The required output is a single number: how many lines of the material contain the string "computer".

Segment Start: Material provided

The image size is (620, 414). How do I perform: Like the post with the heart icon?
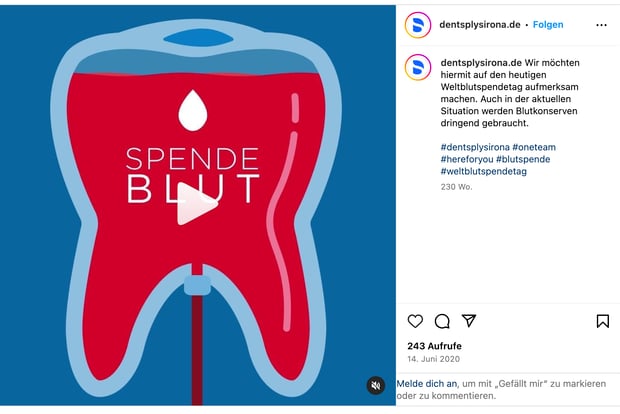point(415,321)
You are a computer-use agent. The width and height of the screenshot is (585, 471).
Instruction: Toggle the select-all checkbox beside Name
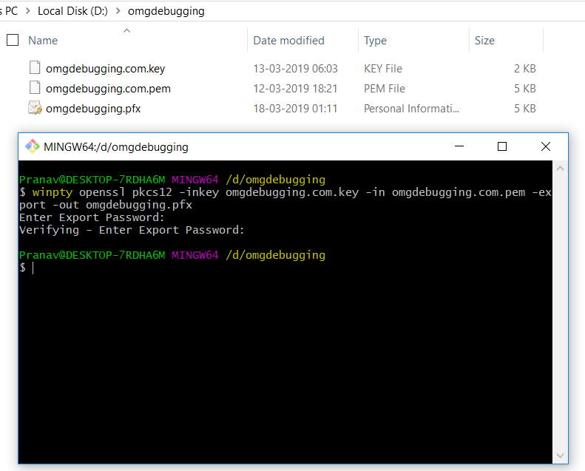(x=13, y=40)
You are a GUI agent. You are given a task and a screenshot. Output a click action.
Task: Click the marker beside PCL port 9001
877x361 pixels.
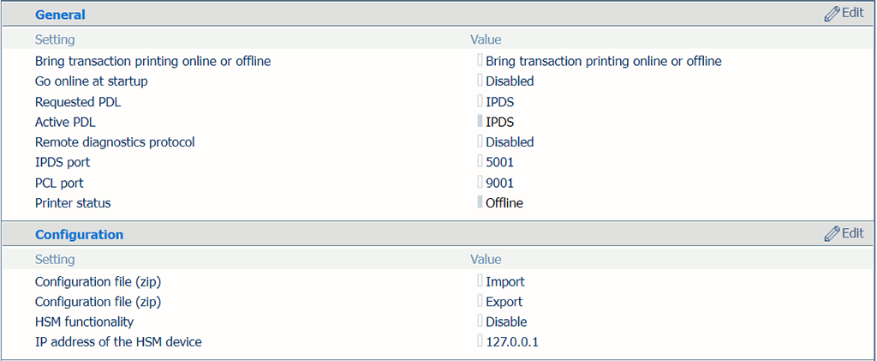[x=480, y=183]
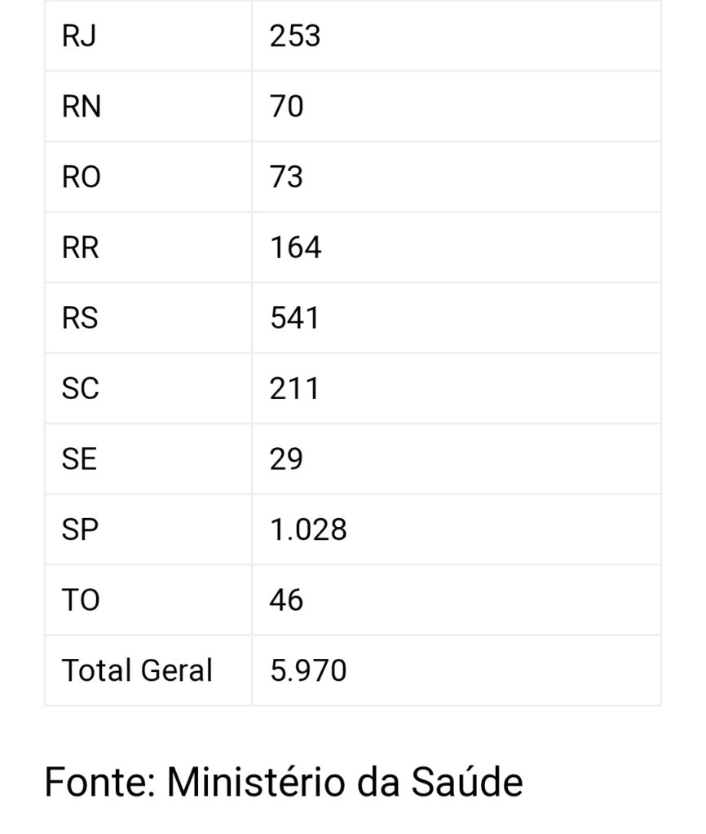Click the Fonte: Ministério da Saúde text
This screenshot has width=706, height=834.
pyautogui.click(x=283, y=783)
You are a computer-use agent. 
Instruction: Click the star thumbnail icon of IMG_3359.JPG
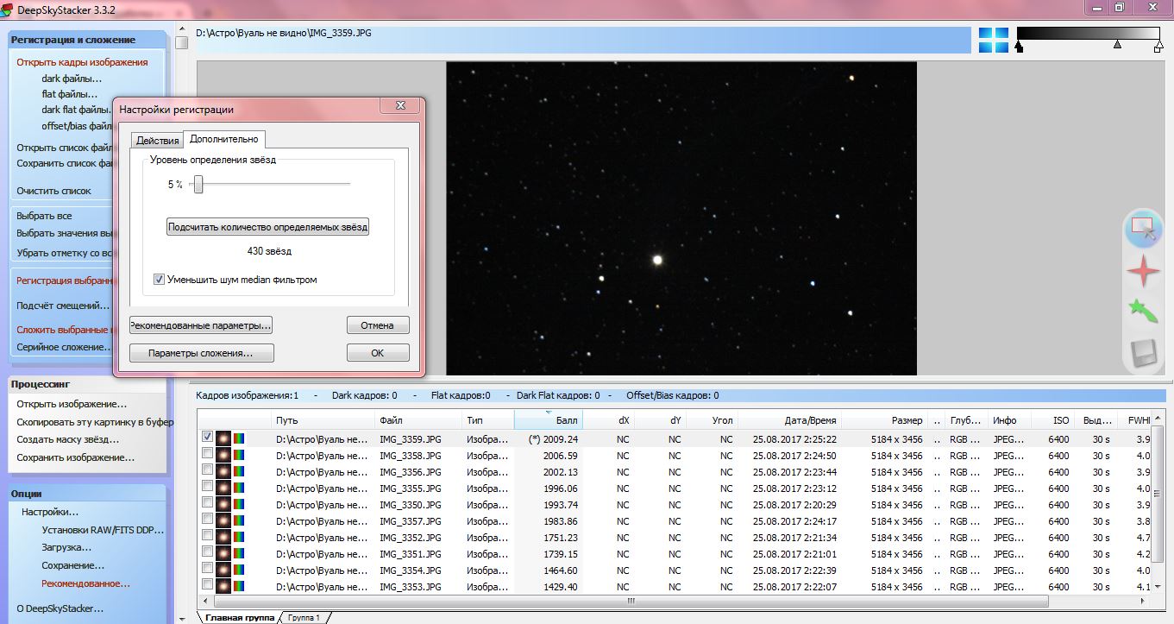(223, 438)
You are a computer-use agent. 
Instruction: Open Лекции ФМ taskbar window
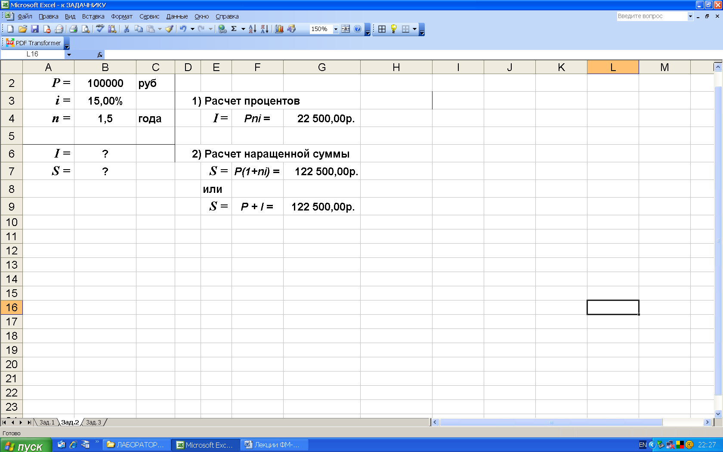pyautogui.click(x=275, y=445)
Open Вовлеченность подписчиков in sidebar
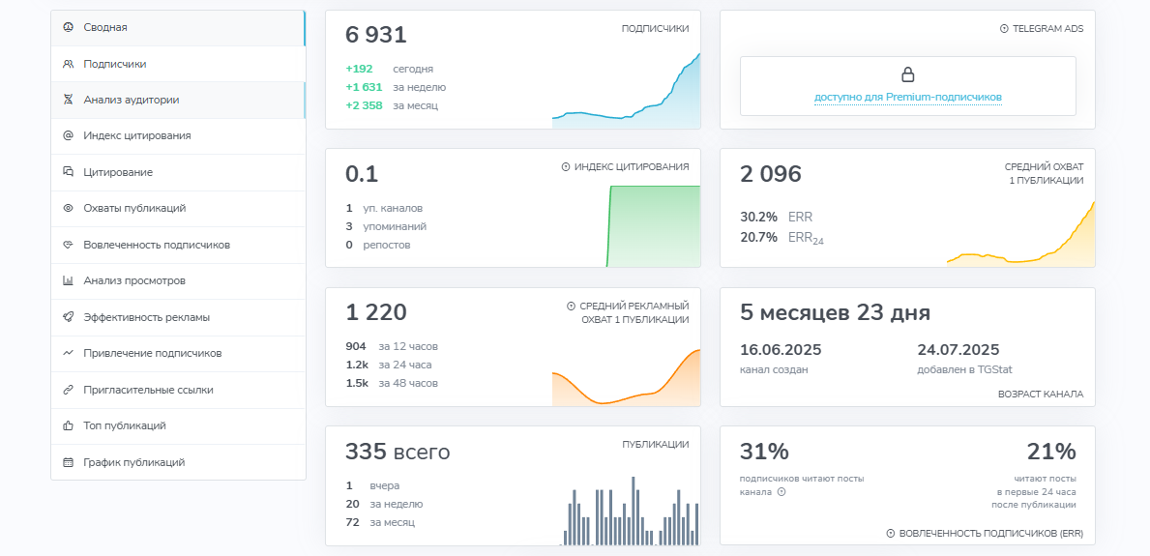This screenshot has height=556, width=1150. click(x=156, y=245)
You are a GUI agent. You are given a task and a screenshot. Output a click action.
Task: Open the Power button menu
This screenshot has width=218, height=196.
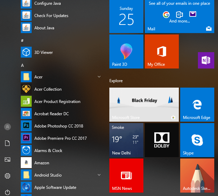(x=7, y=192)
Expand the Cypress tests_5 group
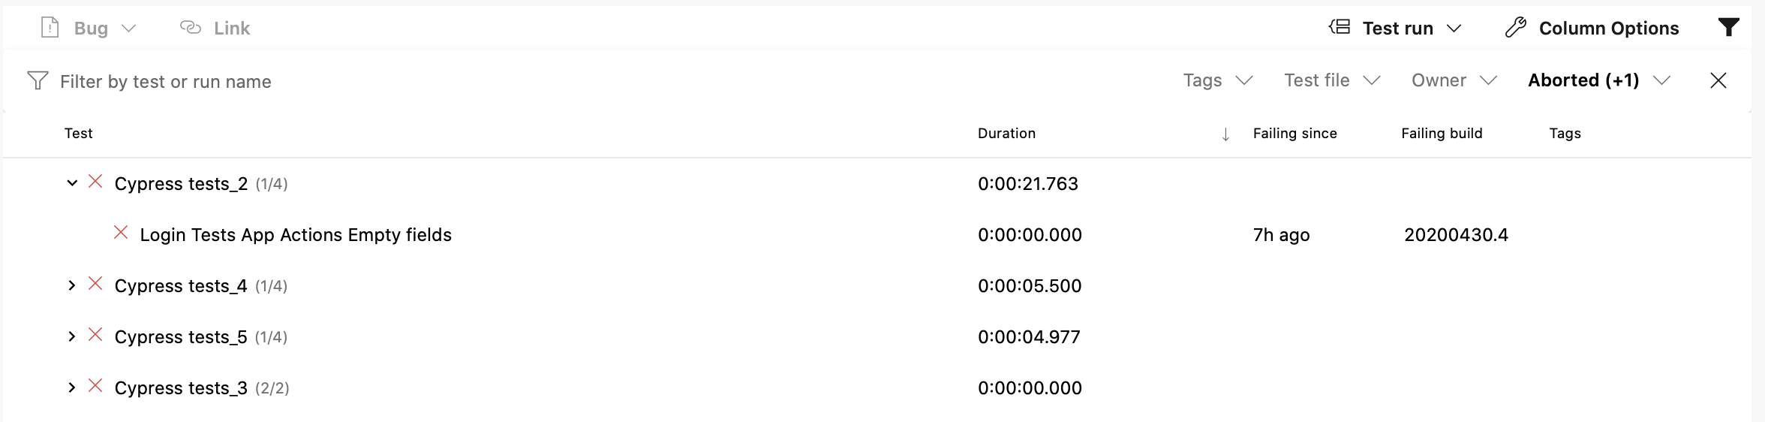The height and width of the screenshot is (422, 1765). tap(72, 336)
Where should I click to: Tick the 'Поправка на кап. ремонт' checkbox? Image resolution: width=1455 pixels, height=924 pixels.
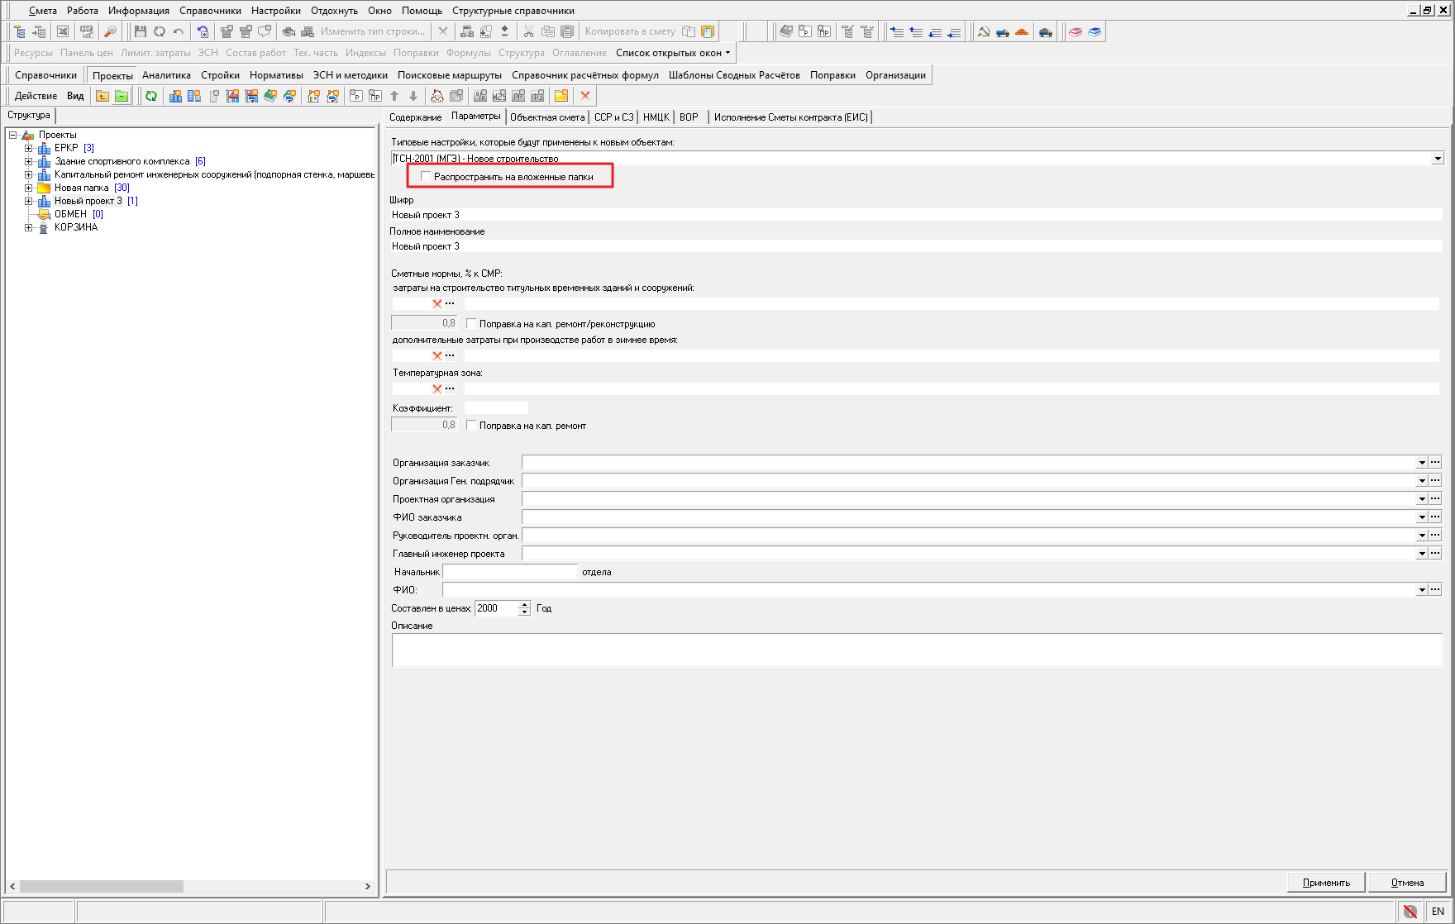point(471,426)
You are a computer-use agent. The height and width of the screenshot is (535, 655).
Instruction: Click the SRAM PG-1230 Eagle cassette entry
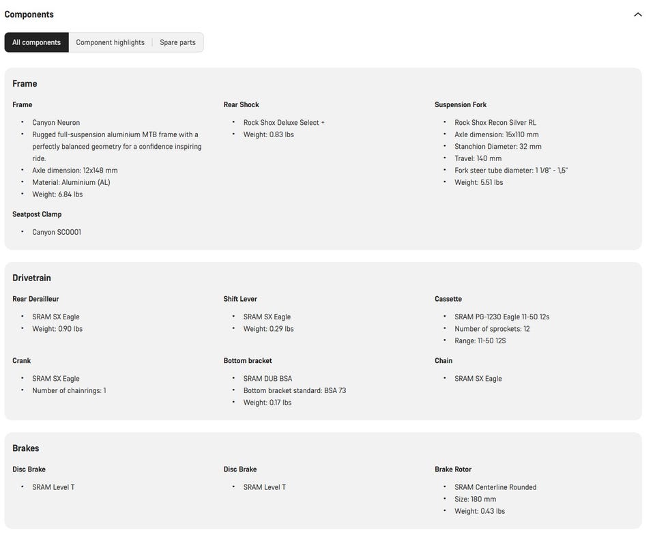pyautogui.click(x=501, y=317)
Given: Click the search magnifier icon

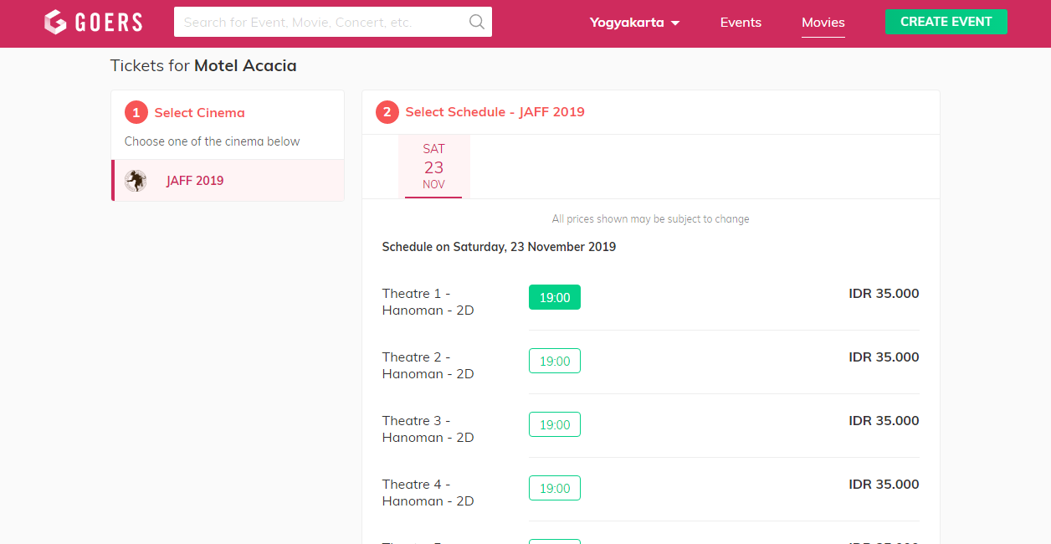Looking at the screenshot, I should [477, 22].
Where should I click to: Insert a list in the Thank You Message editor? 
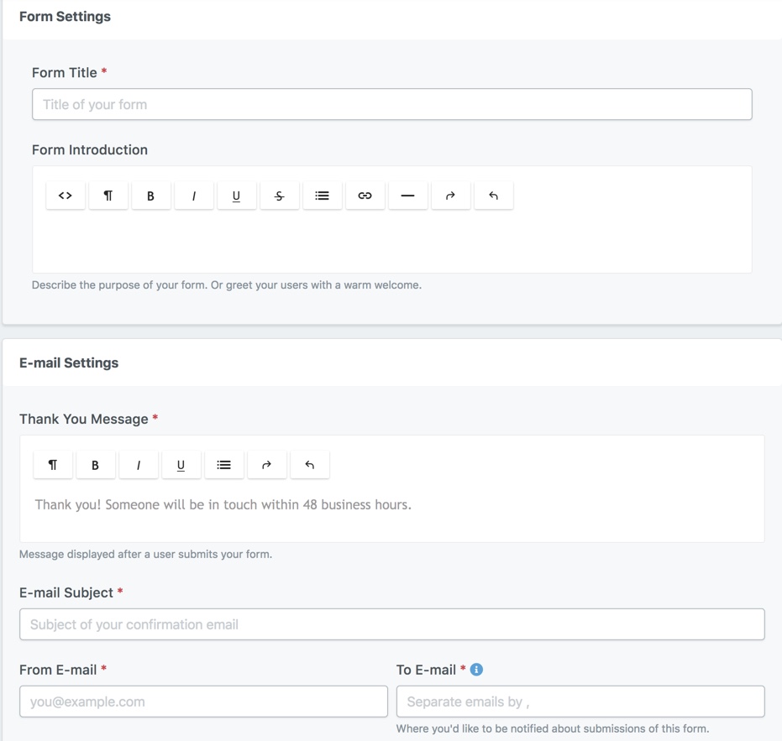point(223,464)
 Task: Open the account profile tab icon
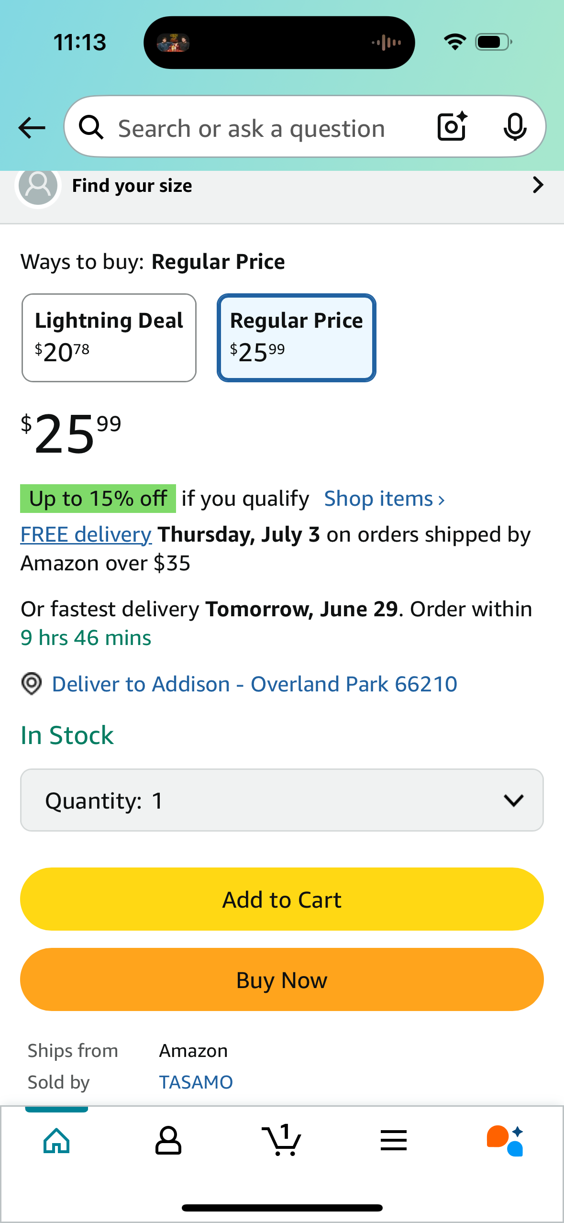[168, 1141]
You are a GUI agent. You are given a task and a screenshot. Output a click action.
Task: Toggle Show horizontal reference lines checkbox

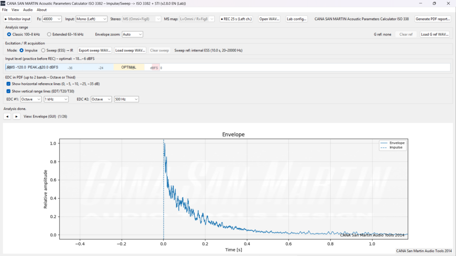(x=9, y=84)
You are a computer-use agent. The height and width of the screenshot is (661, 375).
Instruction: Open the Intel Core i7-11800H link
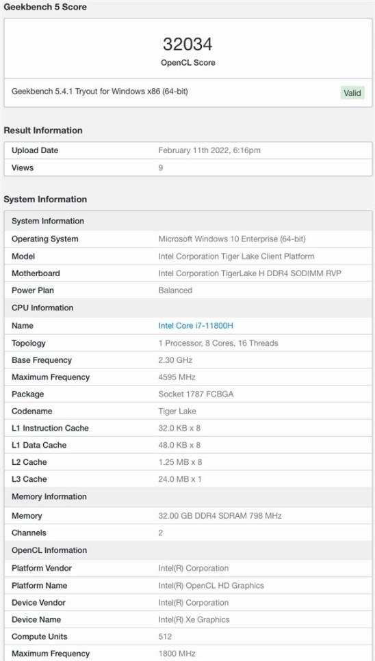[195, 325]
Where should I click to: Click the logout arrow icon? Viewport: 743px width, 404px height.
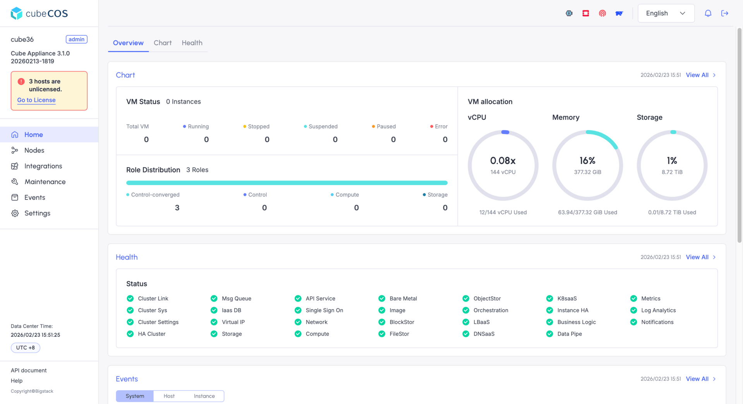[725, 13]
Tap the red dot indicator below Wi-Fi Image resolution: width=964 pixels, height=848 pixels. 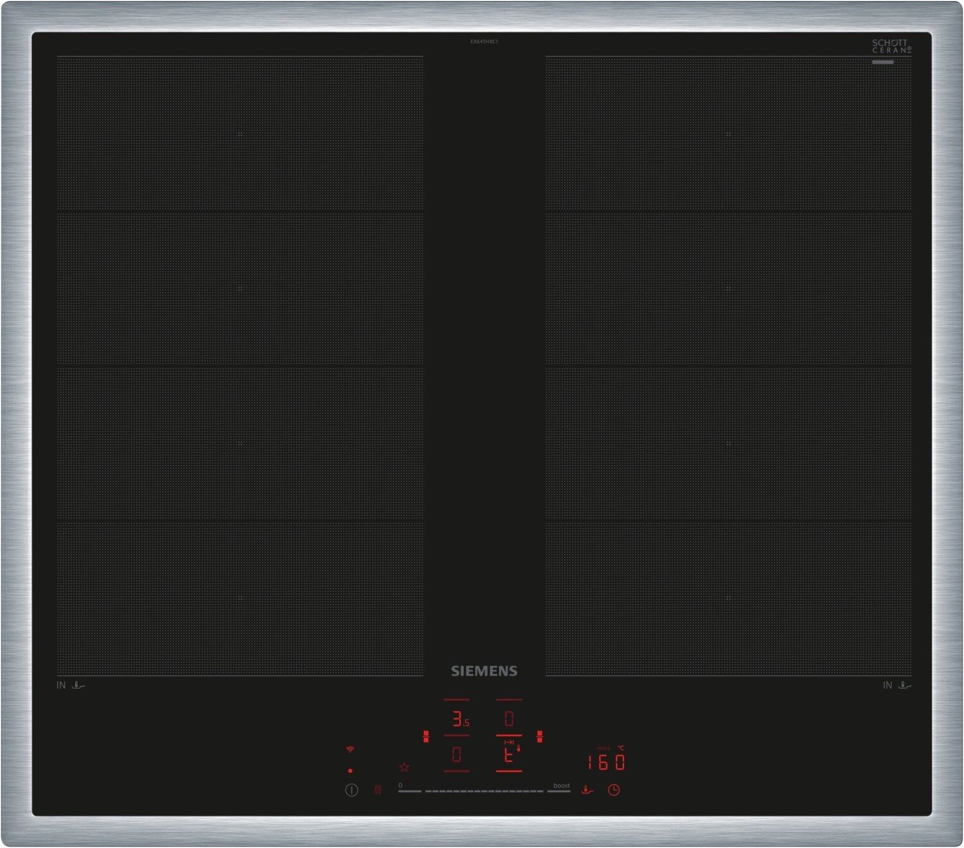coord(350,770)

Segment End: Material provided

--- Answer below ---
5